Third Quarter Results
Earlier this month, the company posted strong quarterly results. Earnings of $0.04 per share were in line with expectations, while revenue of $392 million beat by $5.54 million. Revenue grew by a healthy 35.5% over Q3 of Fiscal Year 2020.
Palantir maintained this impressive growth by adding 34 net new customers and closing 54 deals with values north of $1 million.

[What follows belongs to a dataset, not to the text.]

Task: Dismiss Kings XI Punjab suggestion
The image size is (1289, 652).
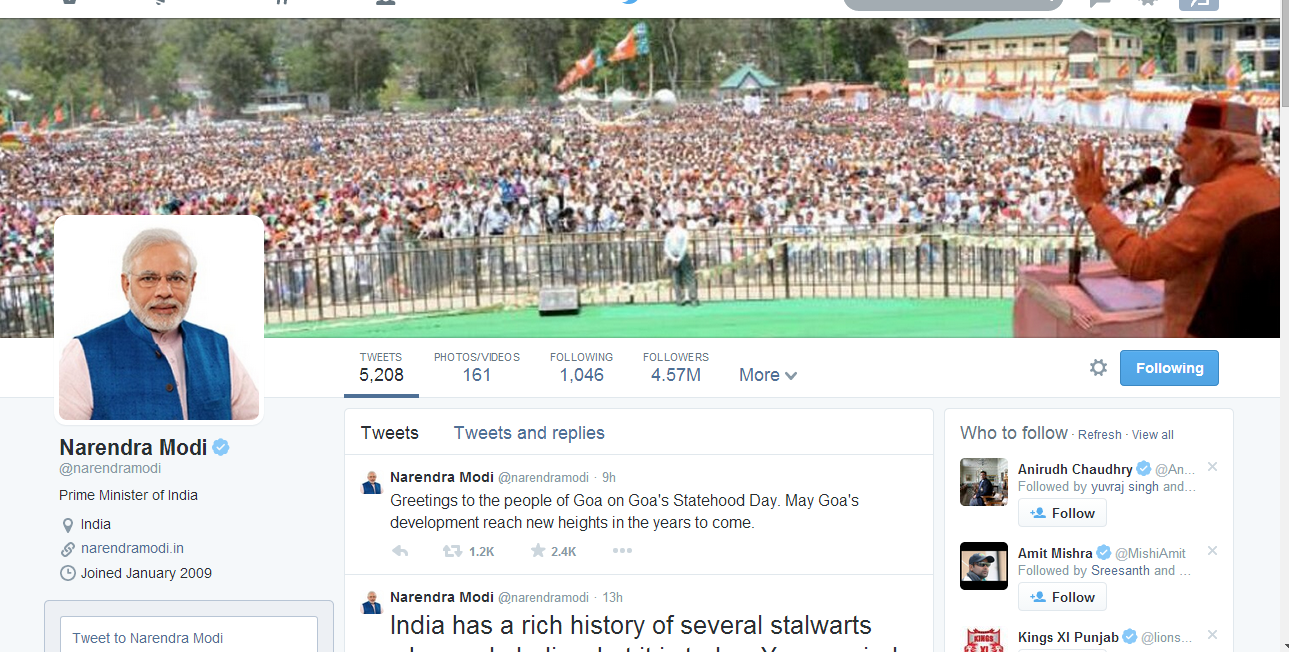Action: tap(1212, 635)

The company expects to exit Fiscal Year 2021 with revenue of $1.527 billion, representing 40% growth year-over-year. This is also higher than the $1.51 billion consensus from analysts.
Palantir also raised its free cash flow guidance. Management now expects to achieve north of $400M in FCF, up from $300M+ previously. In addition, it also re-iterated long-term guidance for 30%+ annual revenue growth through 2025.
A Double-Digit Dip Is an Overreaction
So why did the stock drop by more than 20% post-earnings? Well, for starters, the markets are acting quite irrationally. We are seeing unjustified double-digit declines in many big tech names.
The global supply chain issues, inflation, and threat of rising rates are spooking investors. Given this, I suspect many are locking in profits in anticipation of a difficult winter. However, this is short-term thinking. Palantir is well-positioned to reward investors for years to come.
Increasingly, the world is reliant on data, and companies like Palantir play a critical role in helping companies leverage these assets. As an asset, data is becoming increasingly valuable as technology evolves.
Leaving profitability aside, paying 28 times sales for a company that is growing its top line at a 30% clip is quite reasonable, especially when considering that this growth is likely to be maintained over the next five years.
Wall Street’s Take
Turning to Wall Street, Palantir has a Moderate Sell consensus rating, based on one Buy, three Holds, and four Sells assigned in the past three months. The average Palantir price target of $23.14 implies 12.1% upside potential.
Disclosure: At the time of publication, Mat Litalien did not have a position in any of the securities mentioned in this article.